-- START --

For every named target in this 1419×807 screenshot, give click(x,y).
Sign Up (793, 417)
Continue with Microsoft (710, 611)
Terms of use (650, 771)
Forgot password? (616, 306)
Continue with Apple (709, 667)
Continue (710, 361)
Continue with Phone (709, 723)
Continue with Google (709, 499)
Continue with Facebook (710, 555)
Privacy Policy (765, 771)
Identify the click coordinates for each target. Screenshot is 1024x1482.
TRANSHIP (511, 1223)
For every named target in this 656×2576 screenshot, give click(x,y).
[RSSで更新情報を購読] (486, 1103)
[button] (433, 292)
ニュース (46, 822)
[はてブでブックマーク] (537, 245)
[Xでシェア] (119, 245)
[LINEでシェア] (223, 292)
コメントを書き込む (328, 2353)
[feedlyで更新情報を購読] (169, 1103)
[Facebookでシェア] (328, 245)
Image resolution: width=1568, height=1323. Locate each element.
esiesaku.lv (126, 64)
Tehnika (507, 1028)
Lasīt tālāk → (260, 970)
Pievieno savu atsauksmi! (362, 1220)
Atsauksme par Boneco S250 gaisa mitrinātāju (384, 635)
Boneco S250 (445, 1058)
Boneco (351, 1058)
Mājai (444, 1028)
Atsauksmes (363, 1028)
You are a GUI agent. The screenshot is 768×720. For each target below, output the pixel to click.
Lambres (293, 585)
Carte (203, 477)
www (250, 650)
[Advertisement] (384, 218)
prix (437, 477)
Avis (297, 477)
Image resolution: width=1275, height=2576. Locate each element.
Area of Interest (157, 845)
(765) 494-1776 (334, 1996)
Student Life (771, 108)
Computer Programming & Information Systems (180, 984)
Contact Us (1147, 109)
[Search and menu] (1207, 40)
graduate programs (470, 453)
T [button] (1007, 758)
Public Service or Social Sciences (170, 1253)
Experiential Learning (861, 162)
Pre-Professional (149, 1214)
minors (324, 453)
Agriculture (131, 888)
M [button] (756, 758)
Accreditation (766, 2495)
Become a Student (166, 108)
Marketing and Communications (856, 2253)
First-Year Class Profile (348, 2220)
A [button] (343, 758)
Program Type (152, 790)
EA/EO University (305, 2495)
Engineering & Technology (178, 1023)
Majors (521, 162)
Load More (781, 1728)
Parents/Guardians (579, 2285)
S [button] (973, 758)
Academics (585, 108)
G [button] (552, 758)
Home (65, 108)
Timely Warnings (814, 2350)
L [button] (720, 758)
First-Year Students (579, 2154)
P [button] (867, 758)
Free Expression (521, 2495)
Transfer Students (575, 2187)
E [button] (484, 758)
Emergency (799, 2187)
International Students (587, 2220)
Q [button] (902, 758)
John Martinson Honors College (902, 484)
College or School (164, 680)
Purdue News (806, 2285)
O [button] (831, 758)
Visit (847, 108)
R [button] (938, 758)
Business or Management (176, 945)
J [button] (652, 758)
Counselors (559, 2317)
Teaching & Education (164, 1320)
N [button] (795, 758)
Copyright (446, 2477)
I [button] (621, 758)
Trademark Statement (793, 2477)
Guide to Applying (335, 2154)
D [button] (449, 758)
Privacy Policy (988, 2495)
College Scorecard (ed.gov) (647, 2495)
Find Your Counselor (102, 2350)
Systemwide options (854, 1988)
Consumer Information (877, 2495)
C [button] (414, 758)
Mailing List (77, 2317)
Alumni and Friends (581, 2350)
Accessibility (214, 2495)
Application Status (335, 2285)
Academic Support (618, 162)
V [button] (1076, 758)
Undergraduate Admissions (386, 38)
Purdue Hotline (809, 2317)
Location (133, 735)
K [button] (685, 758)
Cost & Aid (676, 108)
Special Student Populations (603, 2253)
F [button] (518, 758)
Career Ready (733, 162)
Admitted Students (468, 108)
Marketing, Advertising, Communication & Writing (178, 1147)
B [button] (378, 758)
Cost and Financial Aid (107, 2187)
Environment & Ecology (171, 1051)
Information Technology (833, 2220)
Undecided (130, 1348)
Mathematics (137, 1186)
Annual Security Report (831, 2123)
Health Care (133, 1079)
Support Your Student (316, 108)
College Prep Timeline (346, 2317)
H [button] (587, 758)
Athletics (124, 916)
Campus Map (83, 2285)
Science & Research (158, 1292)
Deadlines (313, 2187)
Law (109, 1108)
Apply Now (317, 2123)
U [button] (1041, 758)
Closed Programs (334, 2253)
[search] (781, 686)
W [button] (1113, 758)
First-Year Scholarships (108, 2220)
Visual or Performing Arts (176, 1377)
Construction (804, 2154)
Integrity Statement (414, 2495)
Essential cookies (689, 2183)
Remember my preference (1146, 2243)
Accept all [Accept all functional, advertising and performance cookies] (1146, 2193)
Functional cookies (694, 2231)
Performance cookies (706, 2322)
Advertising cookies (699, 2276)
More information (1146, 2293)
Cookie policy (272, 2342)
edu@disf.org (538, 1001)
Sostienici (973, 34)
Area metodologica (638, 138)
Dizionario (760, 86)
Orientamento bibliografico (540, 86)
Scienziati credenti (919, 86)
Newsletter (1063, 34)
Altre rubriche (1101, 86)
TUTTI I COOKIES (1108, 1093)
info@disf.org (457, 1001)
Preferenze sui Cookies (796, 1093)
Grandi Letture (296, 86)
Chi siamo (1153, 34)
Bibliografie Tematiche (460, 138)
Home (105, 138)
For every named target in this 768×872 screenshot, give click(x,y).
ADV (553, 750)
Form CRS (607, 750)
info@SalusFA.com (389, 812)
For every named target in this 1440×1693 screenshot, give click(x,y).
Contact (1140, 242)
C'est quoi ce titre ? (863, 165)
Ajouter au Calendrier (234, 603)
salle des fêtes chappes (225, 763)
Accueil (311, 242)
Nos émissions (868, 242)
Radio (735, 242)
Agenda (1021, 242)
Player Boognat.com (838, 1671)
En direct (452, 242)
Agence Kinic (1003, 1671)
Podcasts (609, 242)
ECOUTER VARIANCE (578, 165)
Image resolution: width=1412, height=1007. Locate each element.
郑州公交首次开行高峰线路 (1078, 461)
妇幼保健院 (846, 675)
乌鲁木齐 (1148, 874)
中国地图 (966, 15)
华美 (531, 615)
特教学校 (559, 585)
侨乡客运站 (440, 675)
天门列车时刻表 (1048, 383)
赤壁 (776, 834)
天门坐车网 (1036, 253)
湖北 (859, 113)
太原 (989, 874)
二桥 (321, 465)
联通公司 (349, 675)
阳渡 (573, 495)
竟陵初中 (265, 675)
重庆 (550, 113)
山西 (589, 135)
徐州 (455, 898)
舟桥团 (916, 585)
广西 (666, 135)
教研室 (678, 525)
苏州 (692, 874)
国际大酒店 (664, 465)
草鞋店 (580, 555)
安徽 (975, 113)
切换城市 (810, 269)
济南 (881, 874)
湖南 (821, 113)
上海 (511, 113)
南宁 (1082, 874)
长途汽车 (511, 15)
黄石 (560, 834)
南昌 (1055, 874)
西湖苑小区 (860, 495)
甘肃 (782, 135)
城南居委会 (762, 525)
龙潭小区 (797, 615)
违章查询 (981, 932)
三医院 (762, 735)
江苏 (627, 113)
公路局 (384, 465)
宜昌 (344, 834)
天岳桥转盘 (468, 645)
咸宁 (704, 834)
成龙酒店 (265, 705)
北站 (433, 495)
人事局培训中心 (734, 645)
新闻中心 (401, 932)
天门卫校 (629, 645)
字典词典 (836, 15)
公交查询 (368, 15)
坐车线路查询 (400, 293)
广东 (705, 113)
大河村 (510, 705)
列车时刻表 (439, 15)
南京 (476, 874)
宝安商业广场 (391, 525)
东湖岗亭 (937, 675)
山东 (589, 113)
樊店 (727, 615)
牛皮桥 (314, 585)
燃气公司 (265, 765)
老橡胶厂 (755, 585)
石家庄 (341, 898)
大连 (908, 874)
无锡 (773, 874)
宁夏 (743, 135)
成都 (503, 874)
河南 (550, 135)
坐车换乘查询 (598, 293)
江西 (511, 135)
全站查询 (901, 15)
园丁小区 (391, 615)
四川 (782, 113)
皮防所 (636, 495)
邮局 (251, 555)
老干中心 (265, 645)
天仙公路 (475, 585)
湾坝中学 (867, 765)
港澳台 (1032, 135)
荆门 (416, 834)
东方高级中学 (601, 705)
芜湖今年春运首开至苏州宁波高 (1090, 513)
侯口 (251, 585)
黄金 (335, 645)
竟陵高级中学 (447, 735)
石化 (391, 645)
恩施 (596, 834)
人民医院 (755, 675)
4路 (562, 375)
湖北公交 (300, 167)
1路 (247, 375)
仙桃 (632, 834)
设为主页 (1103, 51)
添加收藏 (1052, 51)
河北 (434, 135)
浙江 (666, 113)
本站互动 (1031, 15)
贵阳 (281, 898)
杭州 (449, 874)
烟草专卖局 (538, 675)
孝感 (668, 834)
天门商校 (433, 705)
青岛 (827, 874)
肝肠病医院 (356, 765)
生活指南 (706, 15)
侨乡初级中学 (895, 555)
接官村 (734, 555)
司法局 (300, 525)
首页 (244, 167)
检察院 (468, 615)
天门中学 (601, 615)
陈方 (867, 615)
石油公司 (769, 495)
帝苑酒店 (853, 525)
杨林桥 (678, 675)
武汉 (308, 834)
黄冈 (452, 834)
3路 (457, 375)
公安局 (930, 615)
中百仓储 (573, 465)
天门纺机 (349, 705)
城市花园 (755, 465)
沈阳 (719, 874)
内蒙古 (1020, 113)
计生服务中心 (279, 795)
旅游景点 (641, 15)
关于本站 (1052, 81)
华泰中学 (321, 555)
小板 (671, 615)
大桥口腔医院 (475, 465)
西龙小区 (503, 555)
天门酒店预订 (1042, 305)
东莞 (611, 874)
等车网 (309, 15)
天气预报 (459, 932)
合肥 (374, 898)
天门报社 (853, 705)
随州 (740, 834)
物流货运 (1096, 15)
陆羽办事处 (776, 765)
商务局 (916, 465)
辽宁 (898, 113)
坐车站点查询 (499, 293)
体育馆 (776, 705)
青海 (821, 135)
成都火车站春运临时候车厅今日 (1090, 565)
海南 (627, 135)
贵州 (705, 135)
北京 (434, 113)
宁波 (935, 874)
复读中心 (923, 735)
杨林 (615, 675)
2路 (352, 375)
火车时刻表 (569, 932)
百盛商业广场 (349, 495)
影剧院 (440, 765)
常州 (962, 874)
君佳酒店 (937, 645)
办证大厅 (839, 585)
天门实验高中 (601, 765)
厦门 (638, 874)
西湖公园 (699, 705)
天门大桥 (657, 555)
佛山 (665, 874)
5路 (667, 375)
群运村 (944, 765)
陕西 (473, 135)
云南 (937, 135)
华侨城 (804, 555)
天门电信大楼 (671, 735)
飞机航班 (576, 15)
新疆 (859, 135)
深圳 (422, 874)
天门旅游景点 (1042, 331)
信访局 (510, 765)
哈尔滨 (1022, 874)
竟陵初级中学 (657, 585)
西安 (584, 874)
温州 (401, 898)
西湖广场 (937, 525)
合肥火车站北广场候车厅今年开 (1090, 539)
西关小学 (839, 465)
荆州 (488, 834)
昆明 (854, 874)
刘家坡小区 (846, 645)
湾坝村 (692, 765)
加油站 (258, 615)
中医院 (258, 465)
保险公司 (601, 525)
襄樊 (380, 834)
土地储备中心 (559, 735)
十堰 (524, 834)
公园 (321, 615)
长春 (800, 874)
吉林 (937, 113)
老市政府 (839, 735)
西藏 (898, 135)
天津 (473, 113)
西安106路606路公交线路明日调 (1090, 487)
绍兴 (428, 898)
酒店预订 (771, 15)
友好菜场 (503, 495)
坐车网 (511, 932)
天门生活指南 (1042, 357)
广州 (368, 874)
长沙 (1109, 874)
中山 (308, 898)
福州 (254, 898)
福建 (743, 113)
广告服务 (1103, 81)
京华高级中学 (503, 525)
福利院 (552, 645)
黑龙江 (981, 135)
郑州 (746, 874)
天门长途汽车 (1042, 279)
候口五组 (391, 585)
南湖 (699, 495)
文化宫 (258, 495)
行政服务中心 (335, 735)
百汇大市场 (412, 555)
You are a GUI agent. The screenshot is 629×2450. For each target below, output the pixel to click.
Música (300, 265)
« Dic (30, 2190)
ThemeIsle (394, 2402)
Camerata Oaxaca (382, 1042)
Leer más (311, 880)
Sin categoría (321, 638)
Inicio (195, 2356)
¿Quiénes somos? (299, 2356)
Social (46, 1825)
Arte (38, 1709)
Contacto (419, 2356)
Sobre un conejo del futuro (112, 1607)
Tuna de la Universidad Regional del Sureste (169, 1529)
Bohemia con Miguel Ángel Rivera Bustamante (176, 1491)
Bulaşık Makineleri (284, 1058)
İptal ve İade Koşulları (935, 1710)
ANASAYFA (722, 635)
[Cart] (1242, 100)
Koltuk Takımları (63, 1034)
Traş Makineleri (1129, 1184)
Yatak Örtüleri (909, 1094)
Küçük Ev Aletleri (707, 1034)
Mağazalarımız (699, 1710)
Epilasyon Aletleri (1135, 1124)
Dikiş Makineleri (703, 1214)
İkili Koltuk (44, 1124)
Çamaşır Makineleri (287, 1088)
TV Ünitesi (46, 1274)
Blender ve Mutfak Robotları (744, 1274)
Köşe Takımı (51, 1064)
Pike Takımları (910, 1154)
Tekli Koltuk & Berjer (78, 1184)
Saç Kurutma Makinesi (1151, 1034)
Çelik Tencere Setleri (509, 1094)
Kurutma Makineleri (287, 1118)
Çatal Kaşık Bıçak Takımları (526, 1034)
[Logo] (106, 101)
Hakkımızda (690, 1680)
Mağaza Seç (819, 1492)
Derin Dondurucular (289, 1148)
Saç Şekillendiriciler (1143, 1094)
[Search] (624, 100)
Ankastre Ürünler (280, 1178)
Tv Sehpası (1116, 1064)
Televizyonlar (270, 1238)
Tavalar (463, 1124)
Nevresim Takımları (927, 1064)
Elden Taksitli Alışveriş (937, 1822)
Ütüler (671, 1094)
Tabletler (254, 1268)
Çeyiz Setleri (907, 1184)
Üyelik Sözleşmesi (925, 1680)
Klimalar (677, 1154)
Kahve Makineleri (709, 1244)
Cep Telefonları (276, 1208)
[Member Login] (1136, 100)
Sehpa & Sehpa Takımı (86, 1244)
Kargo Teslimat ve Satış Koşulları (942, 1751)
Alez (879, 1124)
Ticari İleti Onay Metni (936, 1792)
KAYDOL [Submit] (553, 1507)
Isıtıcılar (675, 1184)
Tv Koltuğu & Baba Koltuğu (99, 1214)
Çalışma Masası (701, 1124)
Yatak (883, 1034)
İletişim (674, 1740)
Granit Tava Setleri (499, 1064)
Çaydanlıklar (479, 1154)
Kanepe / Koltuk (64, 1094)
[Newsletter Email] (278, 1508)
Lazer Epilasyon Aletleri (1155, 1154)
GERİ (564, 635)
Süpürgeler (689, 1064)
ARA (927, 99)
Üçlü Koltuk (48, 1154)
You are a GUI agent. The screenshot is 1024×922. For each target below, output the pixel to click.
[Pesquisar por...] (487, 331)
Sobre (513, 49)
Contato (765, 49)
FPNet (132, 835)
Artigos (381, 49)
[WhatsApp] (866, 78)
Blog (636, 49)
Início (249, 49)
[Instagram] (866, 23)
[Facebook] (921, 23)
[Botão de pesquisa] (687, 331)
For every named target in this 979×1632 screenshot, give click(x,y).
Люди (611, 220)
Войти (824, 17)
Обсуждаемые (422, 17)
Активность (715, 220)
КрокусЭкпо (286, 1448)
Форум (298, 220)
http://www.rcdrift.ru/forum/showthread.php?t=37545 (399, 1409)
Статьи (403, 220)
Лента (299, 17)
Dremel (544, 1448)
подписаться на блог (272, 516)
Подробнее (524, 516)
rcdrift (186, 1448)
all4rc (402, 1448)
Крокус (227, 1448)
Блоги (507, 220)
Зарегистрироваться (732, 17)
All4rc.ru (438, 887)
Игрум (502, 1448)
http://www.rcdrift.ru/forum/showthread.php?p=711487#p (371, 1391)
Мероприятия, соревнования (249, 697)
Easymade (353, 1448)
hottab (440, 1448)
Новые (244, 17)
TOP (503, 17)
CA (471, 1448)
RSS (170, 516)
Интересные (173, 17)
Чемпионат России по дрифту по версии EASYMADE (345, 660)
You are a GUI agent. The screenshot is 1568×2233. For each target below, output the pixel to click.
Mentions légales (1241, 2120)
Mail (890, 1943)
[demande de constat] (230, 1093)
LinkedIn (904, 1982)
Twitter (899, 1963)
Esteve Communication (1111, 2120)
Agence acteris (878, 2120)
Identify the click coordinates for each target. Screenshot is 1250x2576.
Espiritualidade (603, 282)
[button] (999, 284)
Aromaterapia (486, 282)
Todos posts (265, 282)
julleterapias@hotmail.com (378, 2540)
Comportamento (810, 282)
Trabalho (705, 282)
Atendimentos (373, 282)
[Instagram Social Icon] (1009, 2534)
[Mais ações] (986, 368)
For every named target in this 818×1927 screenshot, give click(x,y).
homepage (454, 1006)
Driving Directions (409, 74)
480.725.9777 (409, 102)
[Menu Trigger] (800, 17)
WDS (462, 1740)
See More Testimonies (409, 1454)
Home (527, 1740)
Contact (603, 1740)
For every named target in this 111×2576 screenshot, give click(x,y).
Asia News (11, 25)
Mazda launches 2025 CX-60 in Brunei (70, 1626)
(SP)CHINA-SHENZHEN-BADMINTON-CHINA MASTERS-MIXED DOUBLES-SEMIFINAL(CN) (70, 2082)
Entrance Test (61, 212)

-- END --

■ Short task
Reproduce the records from the line containing "影剧院 (440, 765)" through the line containing "百汇大市场 (412, 555)", changing "文化宫" to "少年宫" and leaving everything else as it stands.

■ Expected answer
影剧院 (440, 765)
常州 (962, 874)
君佳酒店 (937, 645)
办证大厅 (839, 585)
天门实验高中 (601, 765)
厦门 (638, 874)
西湖公园 (699, 705)
天门大桥 (657, 555)
佛山 (665, 874)
5路 (667, 375)
群运村 (944, 765)
陕西 (473, 135)
云南 (937, 135)
华侨城 (804, 555)
天门电信大楼 (671, 735)
飞机航班 (576, 15)
新疆 (859, 135)
深圳 (422, 874)
天门旅游景点 (1042, 331)
信访局 (510, 765)
哈尔滨 (1022, 874)
竟陵初级中学 (657, 585)
西安 (584, 874)
温州 (401, 898)
西湖广场 (937, 525)
合肥火车站北广场候车厅今年开 (1090, 539)
西关小学 (839, 465)
荆州 (488, 834)
昆明 (854, 874)
刘家坡小区 (846, 645)
湾坝村 (692, 765)
加油站 (258, 615)
中医院 (258, 465)
保险公司 (601, 525)
襄樊 (380, 834)
土地储备中心 (559, 735)
十堰 (524, 834)
公园 (321, 615)
长春 (800, 874)
吉林 (937, 113)
老市政府 (839, 735)
西藏 (898, 135)
天津 (473, 113)
西安106路606路公交线路明日调 (1090, 487)
绍兴 (428, 898)
酒店预订 (771, 15)
友好菜场 (503, 495)
坐车网 (511, 932)
天门生活指南 (1042, 357)
广州 (368, 874)
长沙 (1109, 874)
中山 (308, 898)
福州 (254, 898)
福建 (743, 113)
广告服务 (1103, 81)
京华高级中学 (503, 525)
福利院 (552, 645)
黑龙江 (981, 135)
郑州 (746, 874)
天门长途汽车 (1042, 279)
候口五组 (391, 585)
南湖 (699, 495)
少年宫 (258, 495)
行政服务中心 (335, 735)
百汇大市场 (412, 555)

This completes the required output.